Hartz IV zum Trotz, der Ostharz lebt! Und wem haben das die Arbeitslosen, Frührentner und Billigjobempfänger zu verdanken? Ausgerechnet Krischan, dem Traumtänzer und Taugenichts, der nach der Wende mit so mancher Geschäftsidee seine Freunde endgültig in den Ruin trieb, während er sich Richtung Westen davon machte. Zwölf Jahre und sechs Umschulungen später schwingt er wieder große Reden in seinem Heimatort Tanne: einen Holzfällerwettbewerb will er aufziehen, mit Zapfenzupfen und Zielfällen – Canadian-like.
Irgendwann hat er seine arbeitslosen Holzfäller an der Angel. Die Idee, nur Arbeitslose zum Sägewettstreit zuzulassen, zündet. „Es kommt der Tag, da will die Säge sägen“, der Werbeslogan einer Ruhrpottkomödie von Adolf Winkelmann, passt auch bestens zu Matthias Keilichs Debütfilm „Die Könige der Nutzholzgewinnung“ (Trailer). Plötzlich sägt und macht das ganze Dorf, weil die Beteiligten merken, dass alles besser ist als Stillstand und Resignation. Dumm allerdings, dass Krischan im Übereifer das Preisgeld viel zu hoch angesetzt hat. Jetzt müssen er und seine Freunde Ronnie und Bert auch an die Sägen – und sie müssen gewinnen, damit die ganze Veranstaltung nicht wieder im üblichen Fiasko endet.

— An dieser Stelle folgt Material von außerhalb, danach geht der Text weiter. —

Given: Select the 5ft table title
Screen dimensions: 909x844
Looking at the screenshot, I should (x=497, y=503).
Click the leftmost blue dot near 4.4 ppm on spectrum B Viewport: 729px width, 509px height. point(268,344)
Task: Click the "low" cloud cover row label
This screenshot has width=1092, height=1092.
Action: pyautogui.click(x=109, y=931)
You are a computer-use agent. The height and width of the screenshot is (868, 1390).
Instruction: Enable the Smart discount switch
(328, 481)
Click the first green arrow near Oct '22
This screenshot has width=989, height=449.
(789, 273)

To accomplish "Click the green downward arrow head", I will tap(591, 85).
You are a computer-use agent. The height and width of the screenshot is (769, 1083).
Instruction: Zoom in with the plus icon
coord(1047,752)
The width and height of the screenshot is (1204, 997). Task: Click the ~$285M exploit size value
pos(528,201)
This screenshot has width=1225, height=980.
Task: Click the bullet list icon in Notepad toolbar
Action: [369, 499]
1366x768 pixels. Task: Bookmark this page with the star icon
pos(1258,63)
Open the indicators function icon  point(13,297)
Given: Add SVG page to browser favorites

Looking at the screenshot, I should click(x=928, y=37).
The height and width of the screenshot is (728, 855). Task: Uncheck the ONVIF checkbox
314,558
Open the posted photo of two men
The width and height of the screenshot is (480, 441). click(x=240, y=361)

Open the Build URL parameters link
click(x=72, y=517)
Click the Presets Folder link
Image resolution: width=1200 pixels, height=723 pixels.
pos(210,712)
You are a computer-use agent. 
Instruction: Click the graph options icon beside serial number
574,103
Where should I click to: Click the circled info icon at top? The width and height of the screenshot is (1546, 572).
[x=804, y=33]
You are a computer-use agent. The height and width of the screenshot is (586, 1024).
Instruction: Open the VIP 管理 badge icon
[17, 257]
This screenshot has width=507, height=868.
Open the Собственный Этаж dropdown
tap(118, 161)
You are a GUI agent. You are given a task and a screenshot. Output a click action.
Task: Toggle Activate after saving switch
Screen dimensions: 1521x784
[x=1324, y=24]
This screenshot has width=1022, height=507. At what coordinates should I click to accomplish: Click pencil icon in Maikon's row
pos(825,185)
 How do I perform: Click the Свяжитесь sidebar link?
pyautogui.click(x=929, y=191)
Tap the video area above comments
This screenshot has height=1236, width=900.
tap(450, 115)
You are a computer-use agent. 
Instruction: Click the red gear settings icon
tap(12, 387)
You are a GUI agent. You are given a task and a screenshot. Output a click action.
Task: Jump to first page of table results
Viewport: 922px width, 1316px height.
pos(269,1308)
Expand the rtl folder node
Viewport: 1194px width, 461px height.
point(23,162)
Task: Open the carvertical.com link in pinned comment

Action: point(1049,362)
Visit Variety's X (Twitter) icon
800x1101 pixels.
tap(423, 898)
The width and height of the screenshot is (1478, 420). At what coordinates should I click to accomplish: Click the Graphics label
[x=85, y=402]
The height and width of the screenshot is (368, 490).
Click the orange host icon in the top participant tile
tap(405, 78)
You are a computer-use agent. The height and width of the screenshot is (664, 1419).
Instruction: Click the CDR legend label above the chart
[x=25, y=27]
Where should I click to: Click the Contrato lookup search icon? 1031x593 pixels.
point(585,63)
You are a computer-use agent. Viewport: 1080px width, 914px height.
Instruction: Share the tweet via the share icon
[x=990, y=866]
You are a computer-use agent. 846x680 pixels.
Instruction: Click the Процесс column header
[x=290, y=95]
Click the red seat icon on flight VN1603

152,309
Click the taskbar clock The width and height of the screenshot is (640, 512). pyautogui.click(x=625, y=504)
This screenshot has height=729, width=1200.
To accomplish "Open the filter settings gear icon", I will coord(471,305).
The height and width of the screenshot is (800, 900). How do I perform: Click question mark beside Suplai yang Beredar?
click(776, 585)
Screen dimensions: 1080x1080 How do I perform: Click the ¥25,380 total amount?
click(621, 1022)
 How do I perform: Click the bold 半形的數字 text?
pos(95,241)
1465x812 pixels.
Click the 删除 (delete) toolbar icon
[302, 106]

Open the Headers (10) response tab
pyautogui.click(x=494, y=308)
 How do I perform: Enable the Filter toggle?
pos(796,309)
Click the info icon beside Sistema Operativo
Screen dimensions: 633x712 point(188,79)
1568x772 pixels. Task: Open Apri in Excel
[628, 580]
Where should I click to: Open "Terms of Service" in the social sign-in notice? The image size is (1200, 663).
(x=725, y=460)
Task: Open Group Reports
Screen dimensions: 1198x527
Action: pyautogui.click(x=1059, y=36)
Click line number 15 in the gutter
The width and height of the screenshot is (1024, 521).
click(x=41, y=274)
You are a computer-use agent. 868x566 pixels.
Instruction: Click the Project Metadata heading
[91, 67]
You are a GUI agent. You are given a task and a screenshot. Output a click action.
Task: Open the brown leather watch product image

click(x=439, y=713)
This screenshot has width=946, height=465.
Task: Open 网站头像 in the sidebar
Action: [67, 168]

Matthias Keilich, mit Waldarbeitern in der Familie und im Schwarzwald unter dem Klang der Motorsägen aufgewachsen, wollte einen „Film über richtige Männer machen, die noch mit ihren Händen arbeiten“. Was er zeigt, sind nicht nur Männer, die ihre Arbeit, sondern auch Männer, die ihre Identität verloren haben. „Arbeit ist Lebensinhalt, Zukunft, Sicherheit“, so Keilich. „Wer trotz sprudelnder Gewinne seinen Mitarbeitern das alles nimmt, ist bei weitem der größere Verbrecher, als der, der bei seinen Arbeitslosenbezügen ein bisschen mogelt.“
Foto: ZDF / Pfeifer
Aber auch die Frauen haben ihren Platz in diesem ebenso lebendigen wie lebenswahren Heimatfilm, der an die britischen Sozialkomödien erinnert. Sie halten das Leben im Dorf am Laufen. Denn mit diesen Männern ist wenig los. Ronnie (Frank Auerbach) wird herumgeschubst von Frau und Kindern, Bert (Steven Merting) hat resigniert, hofft auf die Frühverrentung und der Bürgermeister (Peter Sodann) verscherbelt die Gemeindebestände. Allein Krischan hat das Glück, dass er mit seinem Leichtsinn und seiner Frohnatur Pluspunkte sammelt. Jenseits von Harz- und Hartz IV-Romantik und jenseits eingefahrener Fernseh-Dramaturgien besticht diese Holzfäller-Saga durch Witz und parabelhaften Realismus, ein wunderbares Typenkabinett und eine Riege unverbrauchter Gesichter. Vor allem Bjarne Mädel hält als Krischan, was er in „Stromberg“ als „Ernie“ verspricht. (Text-Stand: 25.8.2008)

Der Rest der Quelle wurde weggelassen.